WHAT YOU NEED TO DO
Please format the lines of the items, starting at the line containing "You are a computer-use agent." and ending at the end of the items, as a Markdown table with the columns No. and Line, leaving out blank lines and pictures.

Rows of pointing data
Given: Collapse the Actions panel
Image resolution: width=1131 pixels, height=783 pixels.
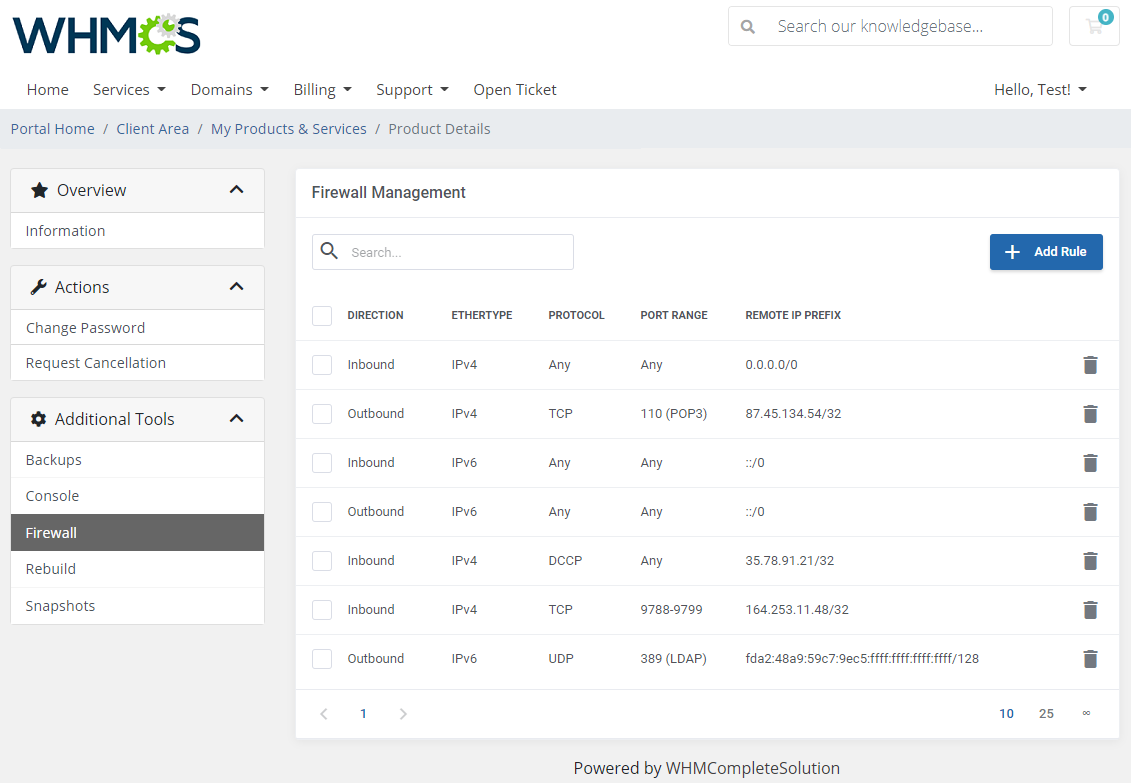Looking at the screenshot, I should pos(237,287).
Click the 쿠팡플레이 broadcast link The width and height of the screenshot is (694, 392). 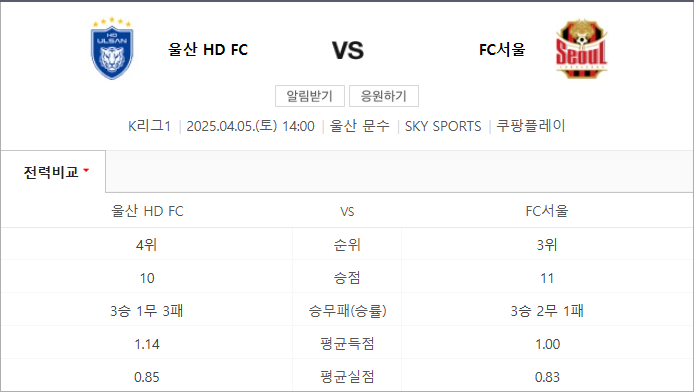tap(531, 126)
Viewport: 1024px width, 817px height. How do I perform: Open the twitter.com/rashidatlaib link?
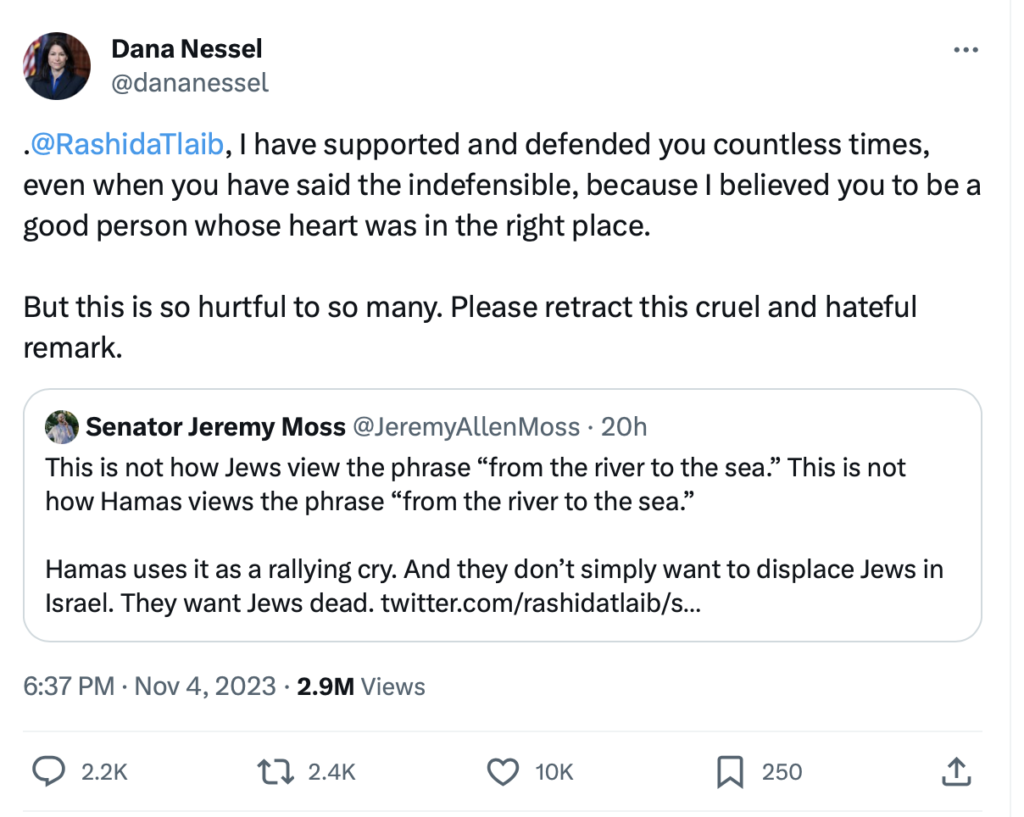click(541, 605)
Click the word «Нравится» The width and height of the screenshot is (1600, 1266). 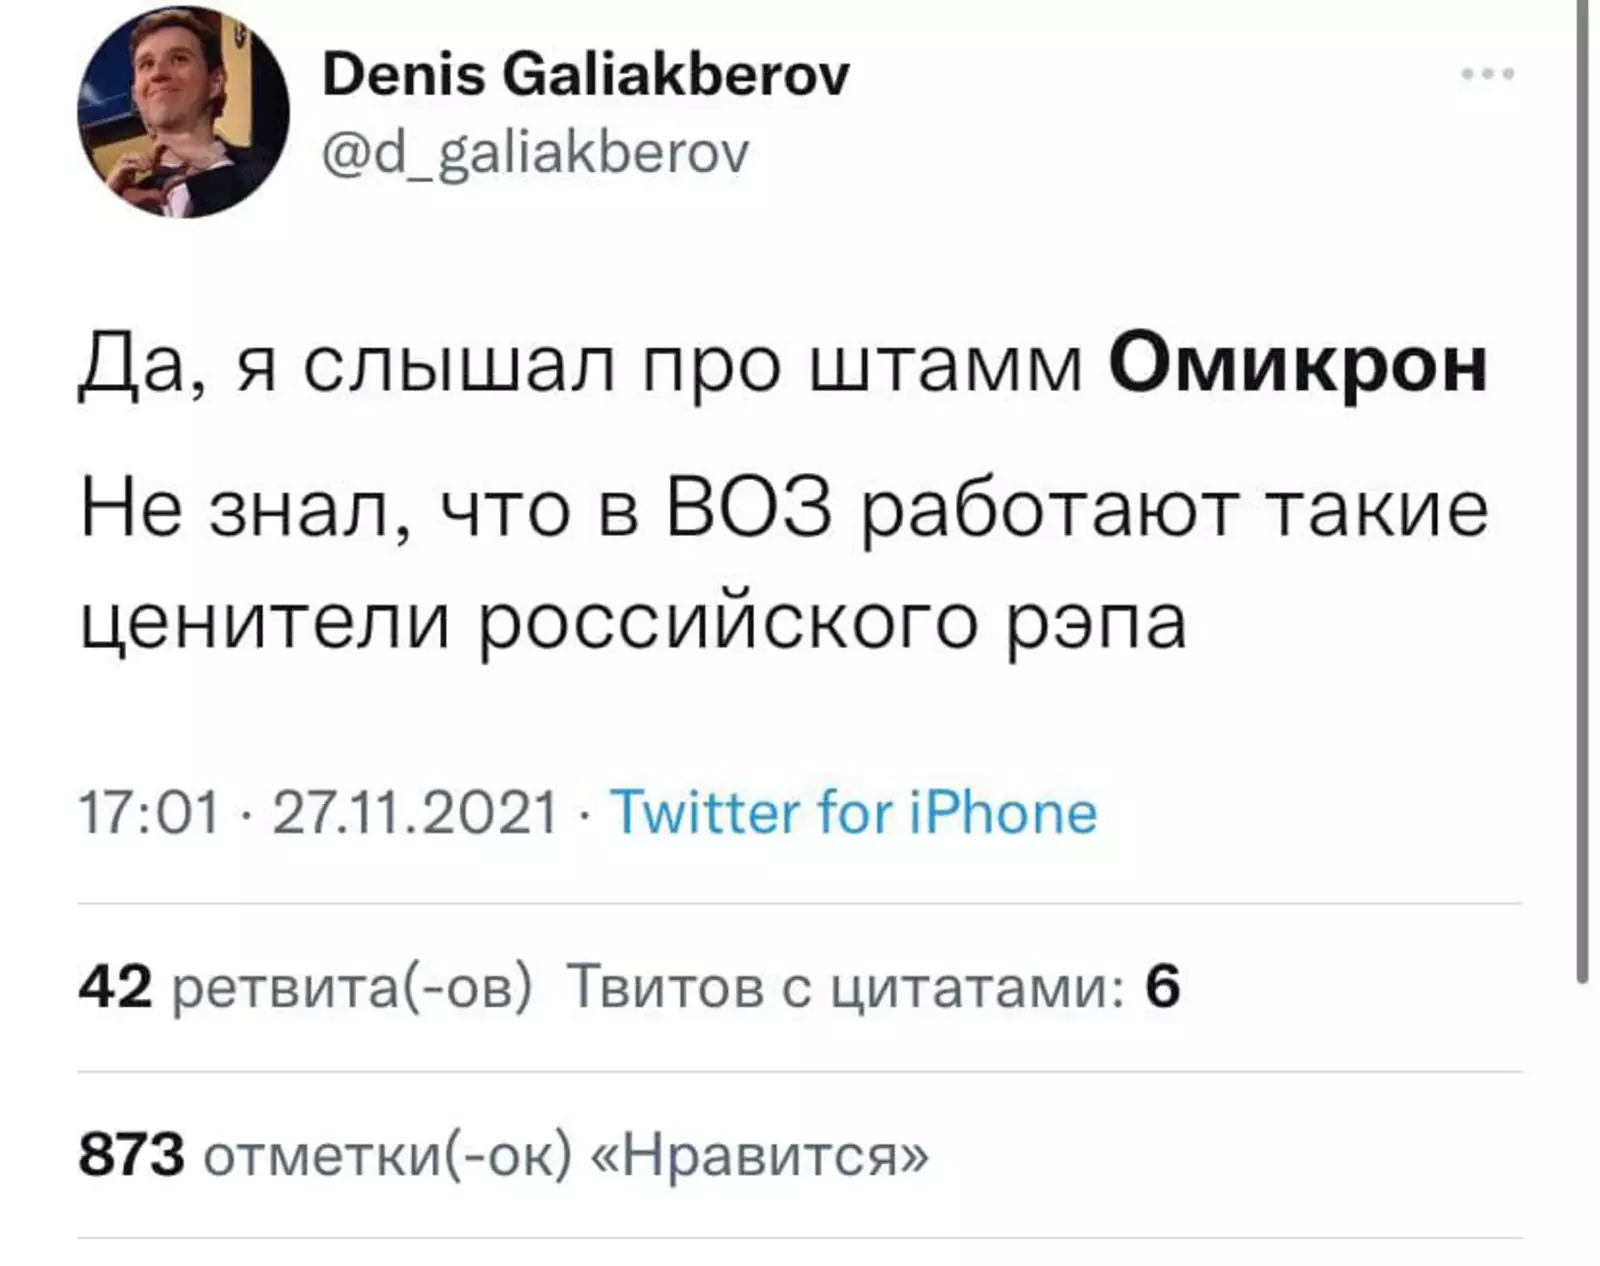pyautogui.click(x=761, y=1155)
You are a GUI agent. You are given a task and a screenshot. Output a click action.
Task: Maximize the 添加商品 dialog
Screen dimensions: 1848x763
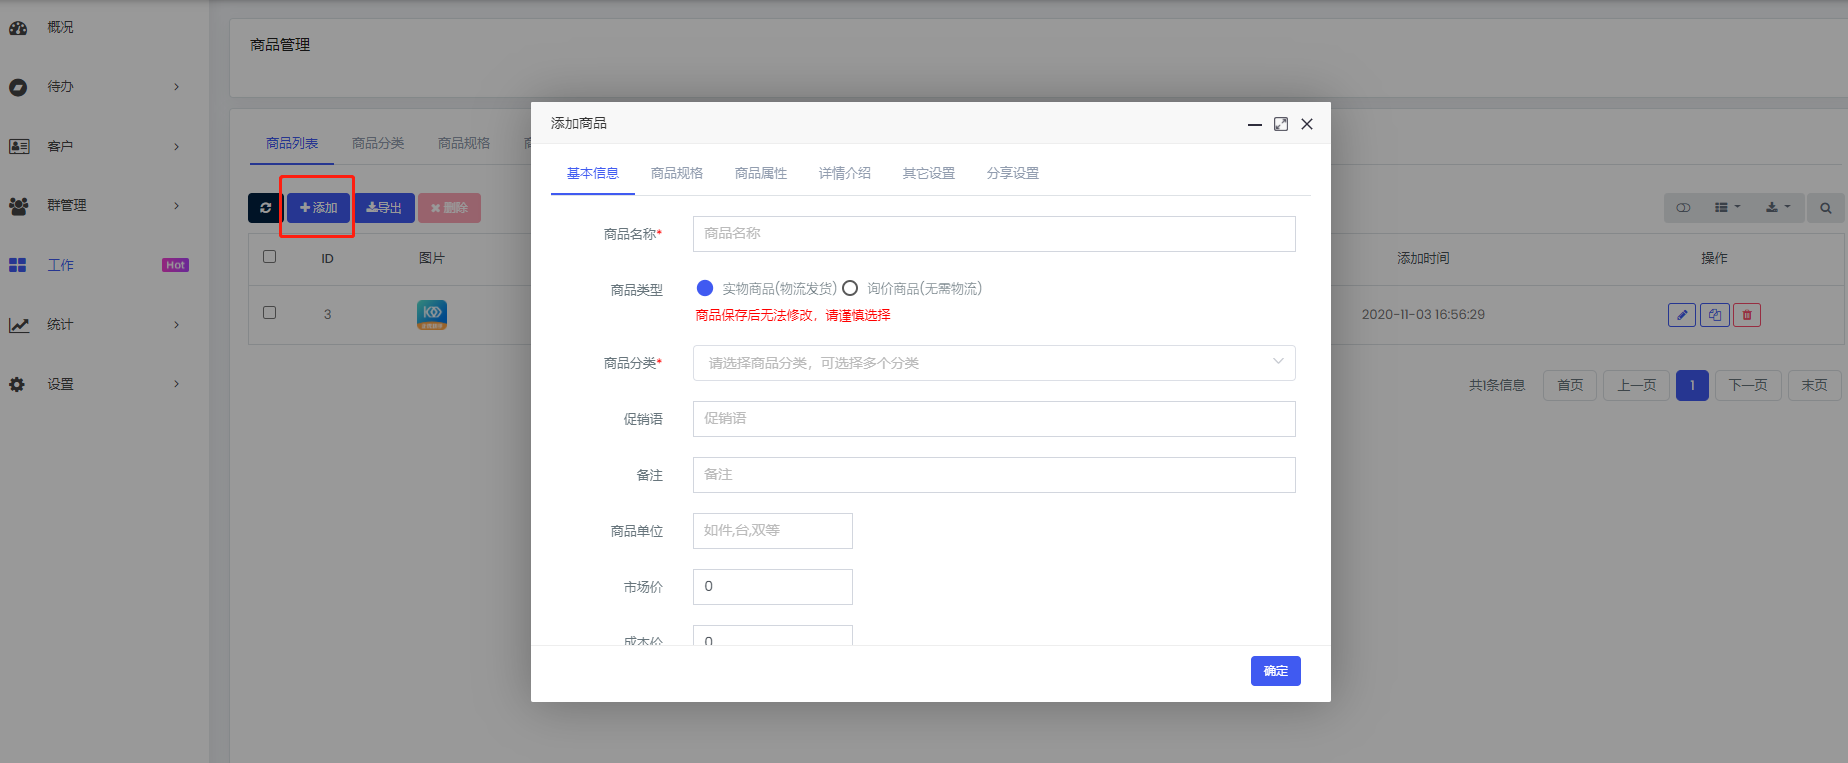(1280, 124)
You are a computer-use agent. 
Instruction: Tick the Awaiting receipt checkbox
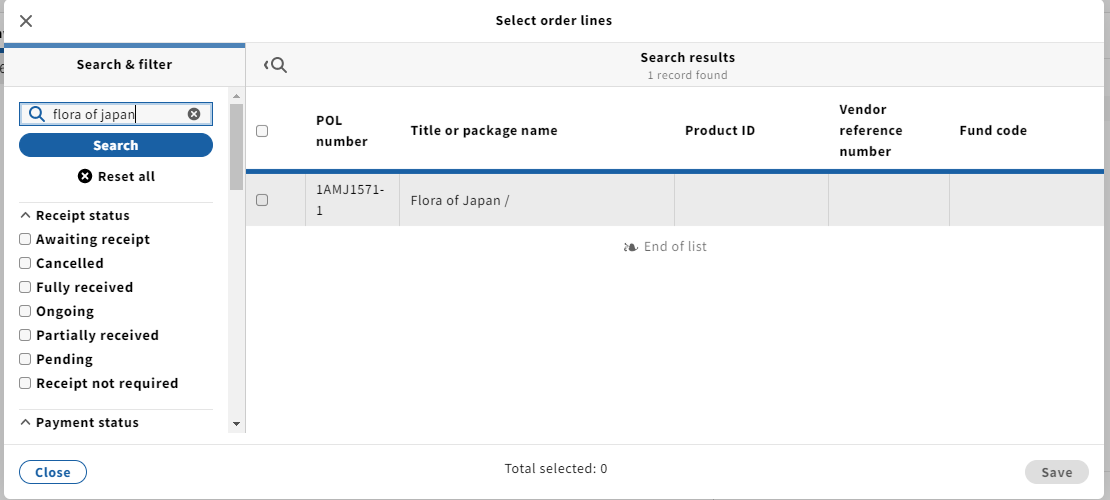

RESPONSE TO THIS TASK
| No. | Line |
|---|---|
| 1 | You are a computer-use agent.  |
| 2 | Instruction: Tick the Awaiting receipt checkbox |